ISSN (Print): 0974-6846 ISSN (Online): 0974-5645

# Modified Architecture for Distributed Arithmetic with Optimized Delay using Parallel Processing

S. Subathradevi<sup>1\*</sup> and C. Vennila<sup>2</sup>

<sup>1</sup>A.P. Department of ECE, Anna University, BIT Campus Tiruchirappalli, Tamil Nadu, India; saminathan.sruthi@gmail.com <sup>2</sup>Department of ECE, Saranathan College of Engineering, Tiruchirappalli, Tamil Nadu, India; vennila.nitt@gmail.com

#### **Abstract**

In VLSI design of system configuration, the important parameter speed is playing a vital role in the design which is purely determined by the delay of the design. In the delay of the design is arrived by design delay and routing i.e. path delay. Nowadays in the design, the path or routing delay dominates more due to miniaturization of the design. During earlier days design delay dominates more. Because of scaling in the design, it is essential to concentrate more towards routing delay of the design to get the optimized delay in turn optimized speed in trade of with area. In the proposed work, by reviewing different architecture was constructed with different basic module in order to achieve optimized delay which is realized using verilog HDL.
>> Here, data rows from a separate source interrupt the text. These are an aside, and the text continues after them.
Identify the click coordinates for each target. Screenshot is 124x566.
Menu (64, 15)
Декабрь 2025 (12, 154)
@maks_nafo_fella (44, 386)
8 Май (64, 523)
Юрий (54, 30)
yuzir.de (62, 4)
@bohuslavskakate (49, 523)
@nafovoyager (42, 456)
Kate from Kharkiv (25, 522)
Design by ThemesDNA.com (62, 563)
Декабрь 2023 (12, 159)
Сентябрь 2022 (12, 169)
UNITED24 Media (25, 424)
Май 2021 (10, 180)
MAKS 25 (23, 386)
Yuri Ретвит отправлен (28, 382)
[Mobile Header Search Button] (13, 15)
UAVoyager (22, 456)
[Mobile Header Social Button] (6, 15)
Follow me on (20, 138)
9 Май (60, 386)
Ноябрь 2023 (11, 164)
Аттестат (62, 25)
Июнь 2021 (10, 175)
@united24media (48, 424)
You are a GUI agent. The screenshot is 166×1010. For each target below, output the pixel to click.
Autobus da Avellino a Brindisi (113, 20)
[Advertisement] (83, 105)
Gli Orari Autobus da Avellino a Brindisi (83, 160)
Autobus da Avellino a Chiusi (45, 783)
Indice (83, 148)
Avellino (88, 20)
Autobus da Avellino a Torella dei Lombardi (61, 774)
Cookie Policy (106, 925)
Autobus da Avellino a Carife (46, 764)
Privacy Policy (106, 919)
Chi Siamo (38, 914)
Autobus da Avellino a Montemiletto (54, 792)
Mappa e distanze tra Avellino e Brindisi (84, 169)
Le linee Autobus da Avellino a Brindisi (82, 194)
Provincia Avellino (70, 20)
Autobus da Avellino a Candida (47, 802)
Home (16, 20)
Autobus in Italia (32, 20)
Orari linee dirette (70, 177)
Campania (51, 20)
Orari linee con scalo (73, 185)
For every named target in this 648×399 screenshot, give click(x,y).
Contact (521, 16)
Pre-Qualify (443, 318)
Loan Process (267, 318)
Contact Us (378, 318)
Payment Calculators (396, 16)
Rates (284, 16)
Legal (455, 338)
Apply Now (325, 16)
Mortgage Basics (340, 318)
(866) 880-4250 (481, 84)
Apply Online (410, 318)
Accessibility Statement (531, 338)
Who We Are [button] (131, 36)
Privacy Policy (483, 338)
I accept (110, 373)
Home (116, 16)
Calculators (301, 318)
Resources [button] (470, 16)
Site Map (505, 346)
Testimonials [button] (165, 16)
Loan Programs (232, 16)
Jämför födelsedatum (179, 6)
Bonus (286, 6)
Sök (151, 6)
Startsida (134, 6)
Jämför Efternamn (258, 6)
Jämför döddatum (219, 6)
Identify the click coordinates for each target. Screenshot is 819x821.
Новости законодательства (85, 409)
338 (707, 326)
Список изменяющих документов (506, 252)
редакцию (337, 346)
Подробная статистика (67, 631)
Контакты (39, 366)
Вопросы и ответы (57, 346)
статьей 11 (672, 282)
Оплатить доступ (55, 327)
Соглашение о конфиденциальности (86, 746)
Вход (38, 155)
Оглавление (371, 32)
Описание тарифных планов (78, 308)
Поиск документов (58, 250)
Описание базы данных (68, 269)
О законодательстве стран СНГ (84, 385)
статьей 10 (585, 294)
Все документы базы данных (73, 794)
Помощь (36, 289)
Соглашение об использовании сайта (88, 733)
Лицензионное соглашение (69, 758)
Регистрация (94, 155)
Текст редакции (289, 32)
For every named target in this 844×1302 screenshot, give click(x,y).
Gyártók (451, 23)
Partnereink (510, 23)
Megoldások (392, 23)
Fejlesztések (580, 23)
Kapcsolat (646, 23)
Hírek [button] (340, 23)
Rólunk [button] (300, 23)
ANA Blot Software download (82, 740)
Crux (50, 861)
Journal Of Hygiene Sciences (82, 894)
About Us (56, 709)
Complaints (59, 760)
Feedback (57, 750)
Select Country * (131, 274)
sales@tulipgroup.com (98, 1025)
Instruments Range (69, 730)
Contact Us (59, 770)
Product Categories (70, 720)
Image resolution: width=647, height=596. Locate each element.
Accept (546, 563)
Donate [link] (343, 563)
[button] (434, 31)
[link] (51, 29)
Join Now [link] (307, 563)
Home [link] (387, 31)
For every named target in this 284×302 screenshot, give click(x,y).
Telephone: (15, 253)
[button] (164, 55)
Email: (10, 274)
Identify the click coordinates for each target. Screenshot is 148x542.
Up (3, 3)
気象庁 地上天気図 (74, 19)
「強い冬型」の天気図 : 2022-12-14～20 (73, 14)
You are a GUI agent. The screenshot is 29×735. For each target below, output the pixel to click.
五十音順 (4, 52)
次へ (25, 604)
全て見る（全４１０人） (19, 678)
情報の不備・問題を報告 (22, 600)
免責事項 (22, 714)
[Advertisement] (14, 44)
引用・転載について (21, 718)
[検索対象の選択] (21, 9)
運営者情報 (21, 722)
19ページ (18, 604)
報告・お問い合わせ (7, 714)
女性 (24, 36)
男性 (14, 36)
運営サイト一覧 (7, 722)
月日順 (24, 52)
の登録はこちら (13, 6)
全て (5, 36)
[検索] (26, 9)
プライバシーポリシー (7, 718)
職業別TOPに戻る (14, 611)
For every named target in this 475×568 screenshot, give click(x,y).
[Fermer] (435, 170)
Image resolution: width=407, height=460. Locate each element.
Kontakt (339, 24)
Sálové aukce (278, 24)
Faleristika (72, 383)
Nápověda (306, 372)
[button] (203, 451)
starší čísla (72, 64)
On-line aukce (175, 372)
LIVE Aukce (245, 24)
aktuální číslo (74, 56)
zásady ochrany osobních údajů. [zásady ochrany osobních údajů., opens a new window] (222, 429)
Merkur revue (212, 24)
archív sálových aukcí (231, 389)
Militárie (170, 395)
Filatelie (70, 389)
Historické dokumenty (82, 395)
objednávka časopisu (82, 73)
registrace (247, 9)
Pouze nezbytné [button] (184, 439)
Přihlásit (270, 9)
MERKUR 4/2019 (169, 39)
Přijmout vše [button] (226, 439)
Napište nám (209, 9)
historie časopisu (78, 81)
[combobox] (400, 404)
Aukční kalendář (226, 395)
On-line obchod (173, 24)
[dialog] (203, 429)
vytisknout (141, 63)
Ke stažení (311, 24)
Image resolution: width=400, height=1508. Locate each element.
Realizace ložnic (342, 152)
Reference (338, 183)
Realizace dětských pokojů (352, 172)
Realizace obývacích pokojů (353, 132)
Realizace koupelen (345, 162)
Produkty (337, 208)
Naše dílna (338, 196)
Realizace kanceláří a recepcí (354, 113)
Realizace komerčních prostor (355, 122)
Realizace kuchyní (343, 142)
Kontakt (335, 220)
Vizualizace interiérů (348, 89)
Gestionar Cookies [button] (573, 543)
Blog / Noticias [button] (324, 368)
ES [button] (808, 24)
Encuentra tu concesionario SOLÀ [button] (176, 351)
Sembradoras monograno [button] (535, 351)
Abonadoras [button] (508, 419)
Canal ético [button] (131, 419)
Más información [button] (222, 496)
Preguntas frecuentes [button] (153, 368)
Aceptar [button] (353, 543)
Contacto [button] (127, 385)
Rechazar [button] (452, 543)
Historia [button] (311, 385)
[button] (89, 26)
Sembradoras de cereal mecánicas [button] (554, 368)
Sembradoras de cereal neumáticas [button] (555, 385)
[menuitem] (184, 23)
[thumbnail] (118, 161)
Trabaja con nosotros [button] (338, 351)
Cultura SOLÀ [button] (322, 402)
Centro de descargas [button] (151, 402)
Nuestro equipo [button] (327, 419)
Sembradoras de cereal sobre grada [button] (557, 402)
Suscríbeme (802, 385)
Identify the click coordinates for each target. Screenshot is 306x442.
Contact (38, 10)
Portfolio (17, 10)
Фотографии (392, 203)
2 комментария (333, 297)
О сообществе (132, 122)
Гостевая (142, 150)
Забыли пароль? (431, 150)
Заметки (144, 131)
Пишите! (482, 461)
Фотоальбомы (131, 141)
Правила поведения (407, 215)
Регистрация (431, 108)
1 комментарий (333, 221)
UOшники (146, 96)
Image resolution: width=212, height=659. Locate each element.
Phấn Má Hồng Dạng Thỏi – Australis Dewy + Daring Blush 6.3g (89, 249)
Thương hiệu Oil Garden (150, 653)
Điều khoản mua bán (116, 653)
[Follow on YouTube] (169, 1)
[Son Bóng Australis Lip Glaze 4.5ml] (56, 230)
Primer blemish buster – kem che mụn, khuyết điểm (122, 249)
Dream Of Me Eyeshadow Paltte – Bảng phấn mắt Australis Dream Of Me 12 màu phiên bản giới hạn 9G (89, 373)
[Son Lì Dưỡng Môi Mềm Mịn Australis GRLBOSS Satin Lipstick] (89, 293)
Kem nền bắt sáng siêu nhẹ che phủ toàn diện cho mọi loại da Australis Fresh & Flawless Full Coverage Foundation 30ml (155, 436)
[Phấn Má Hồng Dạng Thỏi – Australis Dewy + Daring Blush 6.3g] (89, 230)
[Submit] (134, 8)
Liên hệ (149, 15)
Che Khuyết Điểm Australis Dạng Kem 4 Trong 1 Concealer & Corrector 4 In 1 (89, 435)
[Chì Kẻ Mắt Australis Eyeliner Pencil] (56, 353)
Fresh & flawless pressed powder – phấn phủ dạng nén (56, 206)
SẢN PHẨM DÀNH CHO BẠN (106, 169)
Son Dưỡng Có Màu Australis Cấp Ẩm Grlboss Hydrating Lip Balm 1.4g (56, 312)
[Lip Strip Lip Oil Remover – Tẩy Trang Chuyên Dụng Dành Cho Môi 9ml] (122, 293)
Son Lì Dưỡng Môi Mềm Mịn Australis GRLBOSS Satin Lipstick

Keywords: Architecture, Distributed Arithmetic, FIR Filter, Parallel Processing, Routing Delay, VLSI Design

# 1. Introduction

For any system design, the arithmetic units are much important to make it as a successful design. Arithmetic units like adders took much important part to play a role since subtraction and multiplication are all computed by computation of addition only. For any design there is a need to use arithmetic circuits. Without those circuits none other designs can be made. By concentrating delay minimization in arithmetic circuits such as distributed arithmetic, surely leads to make greater impact in minimizing the delay in all the design. So, if the speed is achieved by minimizing the delay in the architecture of the distributed arithmetic surely it leads to better performance in the speed of the design in the system. The Distributed Arithmetic computation is mainly related with Look-Up-Table (LUT).

In Look-Up-Table the pre-computed values gets stored and utilized for computation. Distributed Arithmetic using look-up-table is the widely used method for computation while doing FPGA based implementation.

So, various distributed arithmetic architectures were surveyed, realized and their delay was compared<sup>9</sup>.

This paper gets flow as follows. Section - 1 gives the introduction Section - 2 briefs about the Distributed Arithmetic. Section - 3 brief about the Literature Survey and Existing Architecture. Section - 4 deals with proposed Architecture. Section - 5 displays the results and comparison of result and Section - 6 deals with conclusion of the work.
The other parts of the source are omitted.